The Role of Collectins and Galectins in Lung Innate Immune Defense
(Frontiers in Immunology, 2018) Casals Carro, María Cristina; Campanero-Rhodes, María; García-Fojeda García-Valdecasas, María Belén; Solís, Dolores
Different families of endogenous lectins use complementary defense strategies against pathogens. They may recognize non-self glycans typically found on pathogens and/or host glycans. The collectin and galectin families are prominent examples of these two lectin categories. Collectins are C-type lectins that contain a carbohydrate recognition domain and a collagen-like domain.

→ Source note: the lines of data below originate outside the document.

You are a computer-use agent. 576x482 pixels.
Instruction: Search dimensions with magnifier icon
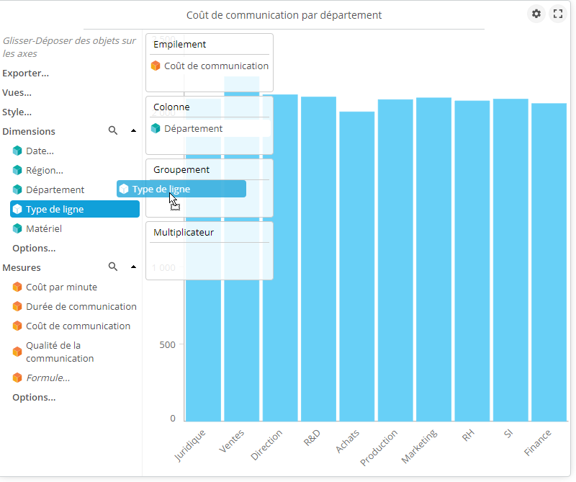click(113, 131)
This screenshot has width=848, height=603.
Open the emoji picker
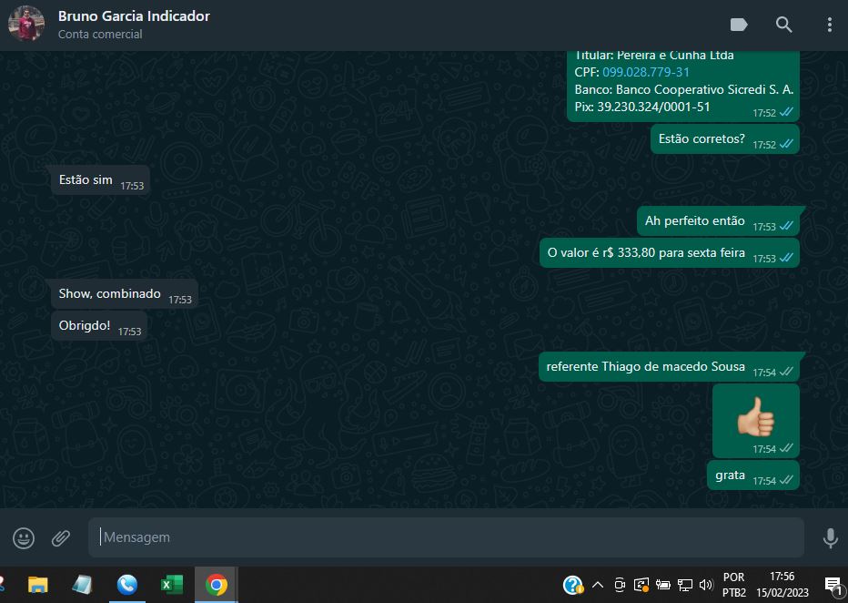tap(24, 537)
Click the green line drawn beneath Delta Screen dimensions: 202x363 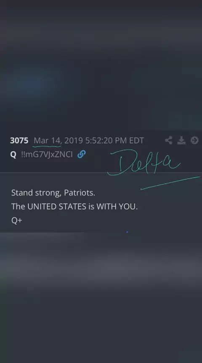click(x=170, y=183)
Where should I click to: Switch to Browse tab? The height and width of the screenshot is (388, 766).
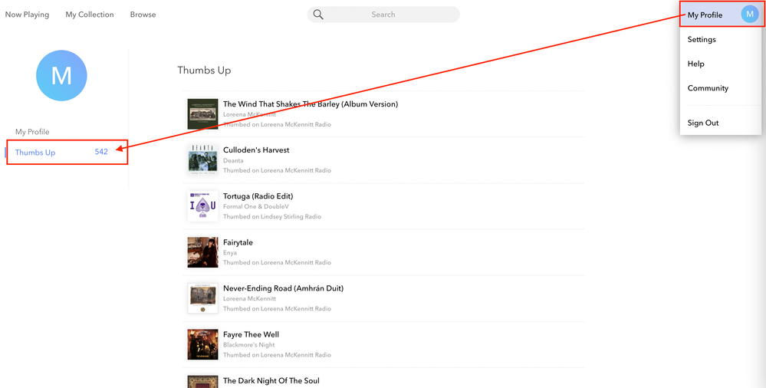click(143, 15)
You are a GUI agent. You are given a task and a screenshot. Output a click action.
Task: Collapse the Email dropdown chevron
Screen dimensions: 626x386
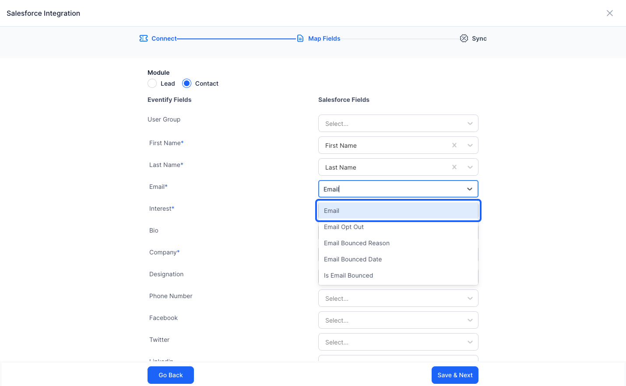(470, 189)
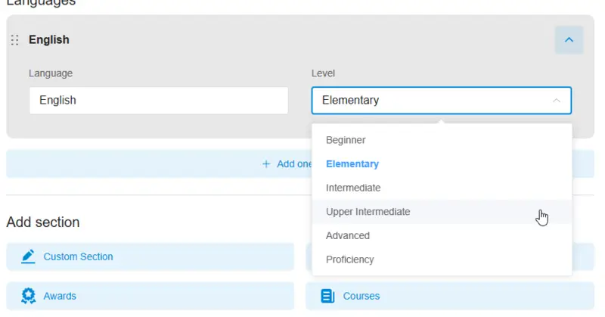The height and width of the screenshot is (317, 605).
Task: Click the pencil icon for Custom Section
Action: pyautogui.click(x=28, y=256)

Members of this group include surfactant protein A (SP-A) and D (SP-D), secreted by the alveolar epithelium to the alveolar fluid. Lung collectins bind to several microorganisms, which results in pathogen aggregation and/or killing, and enhances phagocytosis of pathogens by alveolar macrophages. Moreover, SP-A and SP-D influence macrophage responses, contributing to resolution of inflammation, and SP-A is essential for tissue-repair functions of macrophages. Galectins also function by interacting directly with pathogens or by modulating the immune system in response to the infection. Direct binding may result in enhanced or impaired infection of target cells, or can have microbicidal effects. Immunomodulatory effects of galectins include recruitment of immune cells to the site of infection, promotion of neutrophil function, and stimulation of the bactericidal activity of infected macrophages. Moreover, intracellular galectins can serve as danger receptors, promoting autophagy of the invading pathogen. This review will focus on the role of collectins and galectins in pathogen clearance and immune response activation in infectious diseases of the respiratory system.